Soule offered a different theory on why magazines geared toward either sex feature pictures of women. "Women are much prettier than men," she explained.

Heifetz agreed with Soule. "First of all, men are not really fun to look at - men are more appealing in person. Their presence is sexy. Women are beautiful to look at," Heifetz said. She added that the advertisements in women's magazines aim to make women want to look like the models and "be happy." "They all look so happy and radiant and beautiful," she said.

Four pages of the April edition of Glamour insist that "your curves" are in; "spaghetti-thin" is out. The pictures that accompany the article showcase beautiful, famous women who succeeded despite their curvy figures. Looking at the pictures, you might wonder who would ever consider these women anything but skinny. Yet, in the fashion world, they are considered, at least by today's standards, big.

So for four pages, Glamour insists that its readers shouldn't worry about being stick-thin. Yet the article is sandwiched between pages filled with models posing for what could be advertisements for eating disorders. Some students believe that, if Glamour was trying to convince its readers that more realistic models were the wave of the future, perhaps it should have featured one less picture of Kate Moss or Calista Flockhart. Or maybe stayed away from printing so many promises to "banish your bulge in six weeks."

"If you had really low self-esteem, [women's magazines] would be horrible," Chapman said. "You'd actually think to yourself, 'Oh my God, I actually have to do these ridiculous stomach crunches.'"

"They don't find beauty in things that aren't the normal standard of beauty," Heifetz said - for example, "normal" sized women as opposed to the traditional stick-thin models.

Add Cosmo's latest project, Cosmo Girl, into the equation, and you've got all the bases covered.
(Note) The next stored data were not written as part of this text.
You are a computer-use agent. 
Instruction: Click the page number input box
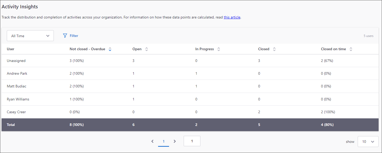coord(192,141)
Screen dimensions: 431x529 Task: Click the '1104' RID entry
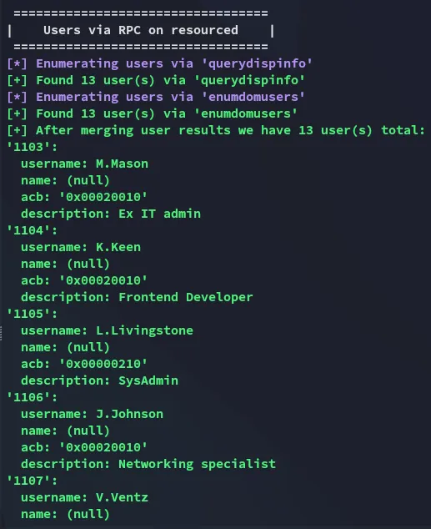33,230
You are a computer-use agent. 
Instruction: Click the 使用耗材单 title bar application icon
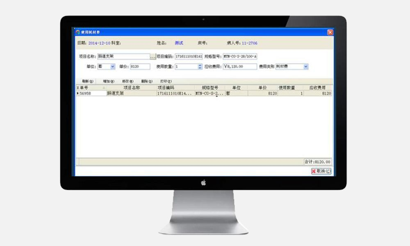pyautogui.click(x=77, y=32)

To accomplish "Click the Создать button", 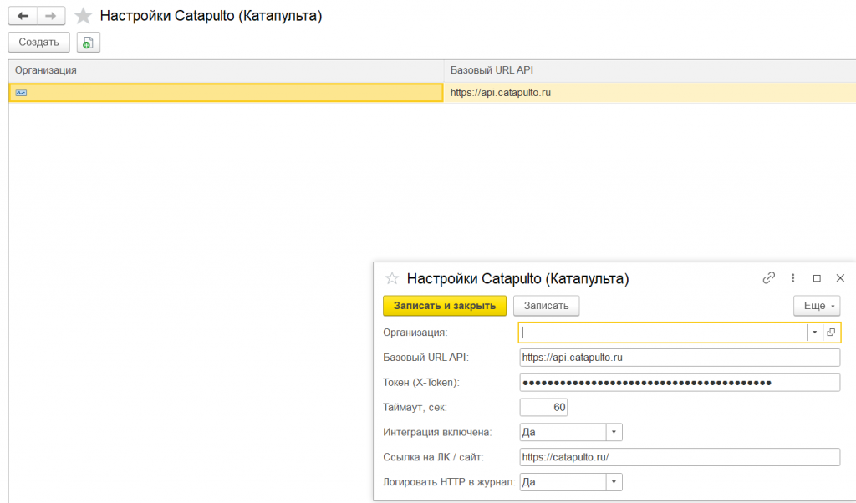I will coord(38,43).
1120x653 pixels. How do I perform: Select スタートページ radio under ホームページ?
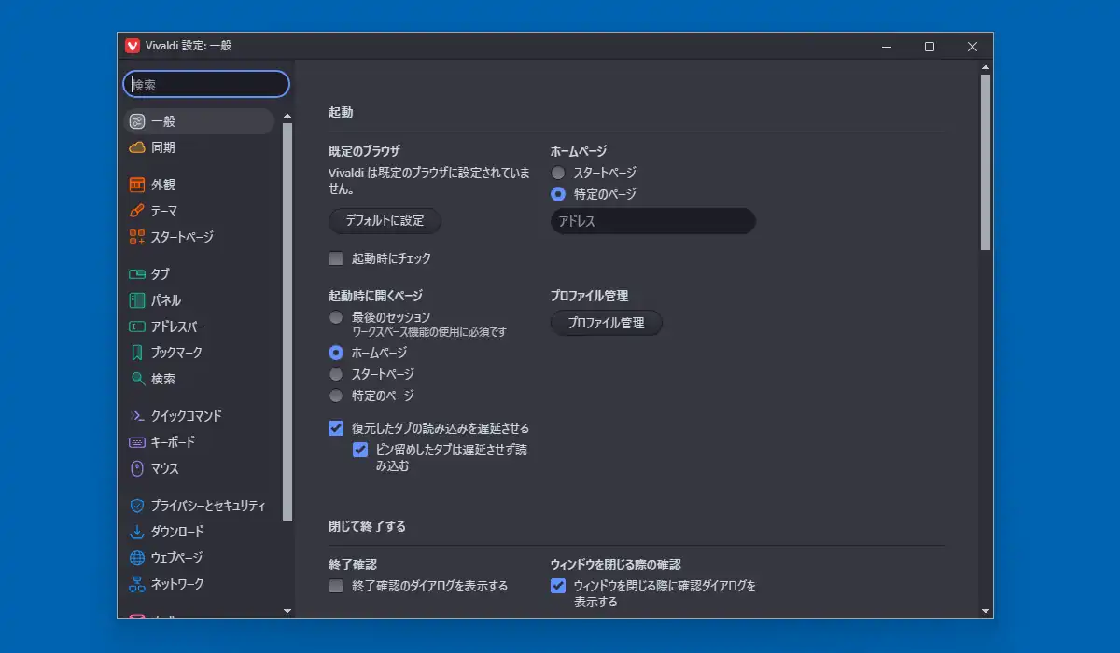point(558,173)
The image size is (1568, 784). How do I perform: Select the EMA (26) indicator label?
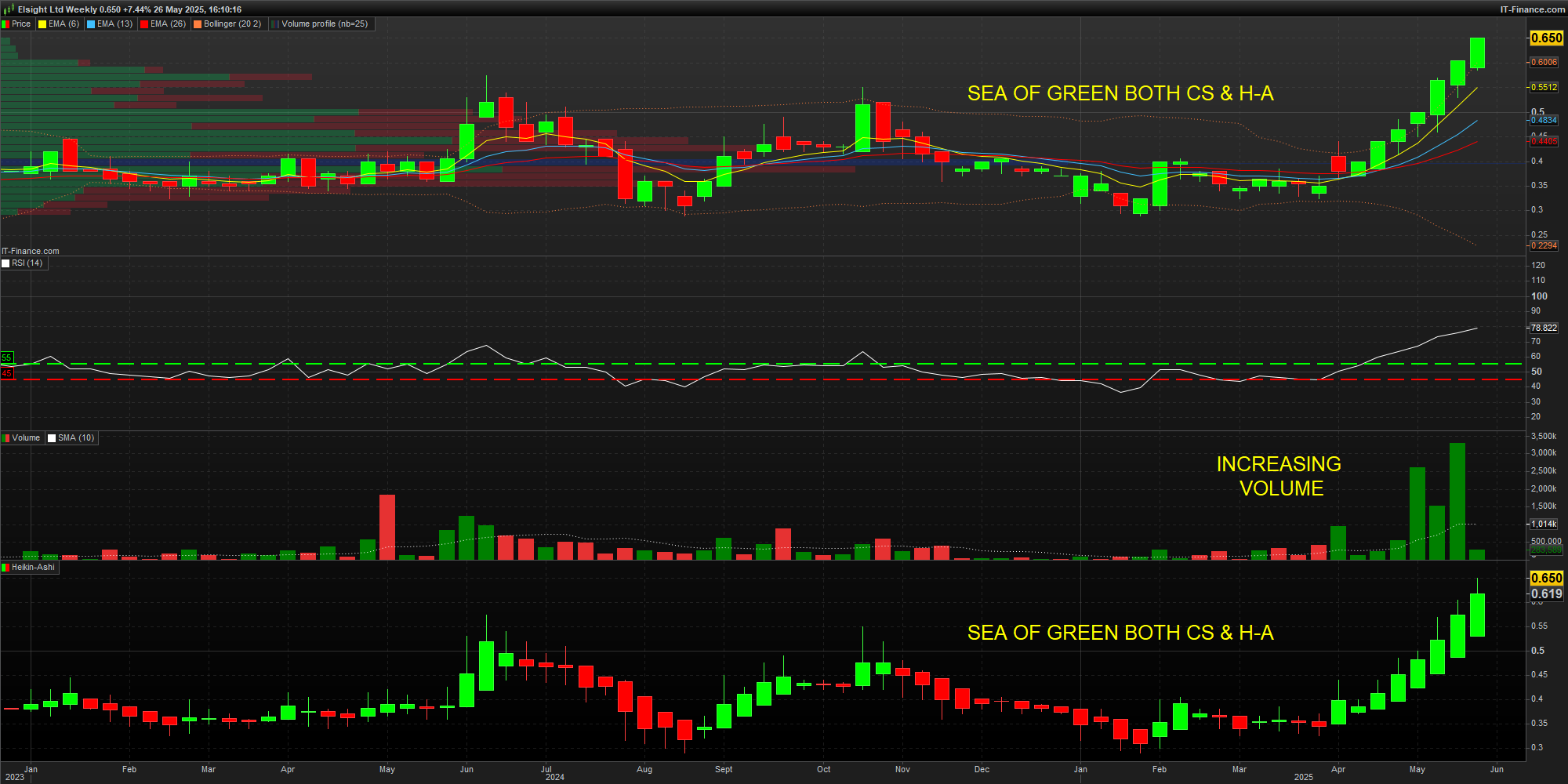coord(168,24)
Now middle-school-aged girls have a precursor to Cosmo, and 12-year-olds can finally learn all about "getting him, dumping him, and all the stuff in between." The next generation of Cosmo fans is learning early.

"I think that the content between Cosmo and Cosmo Girl is very different," Nguyen said. "Cosmo is very geared towards keeping a man - Cosmo Girl is more about entertainment and advice on friendships and stuff."

Not that Cosmo Girl is the lone magazine geared toward young girls. For years, the likes of Sassy, YM, and Seventeen have been stashed in the lockers of adolescent girls. Although the younger magazines stay away from in-your-face sex articles, they concentrate pretty heavily on "boy" issues (Oh no! A cute boy saw me totally pigging out! I could have died of embarrassment!).

"Cosmo Girl is a lot classier than Seventeen - Seventeen dumbs everything down," Chapman said.

Heifetz has been reading magazines geared toward women or girls since middle school, starting with the classics - Sassy, Seventeen, and YM. "I didn't start reading Cosmo until I was older," she said.

Then there's the issue of playing into the whole stereotypical heterosexual community. Some believe that gender-specific magazines work only to hook readers with pictures of, and advice on, the opposite sex.

"Magazines are so specific now anyway," Nguyen said, citing home-and-gardening type magazines as an example. "These are just 'heterosexual how-to-get-a-man' magazines."

"I think that is it's their magazine, it's not a big deal for them to gear the magazine toward heterosexuality, if that's what they choose," Nguyen added.

Chapman said that the editors of such magazines are probably just sticking to the norm, thereby reaching the greatest audience.

"If they tried to be too 'PC' and have everything be equal, it'd be too difficult," Smith said.

Maybe it's a matter of tradition, maybe it's a matter of maintaining popularity, or maybe it's a matter of discrimination. "For the most part, those magazines are really mainstream. They doesn't deviate from really standard norms," Heifetz said. "That's why they don't feature homosexuality or women of different shapes."

"I don't think it occurs to people to change it," she added.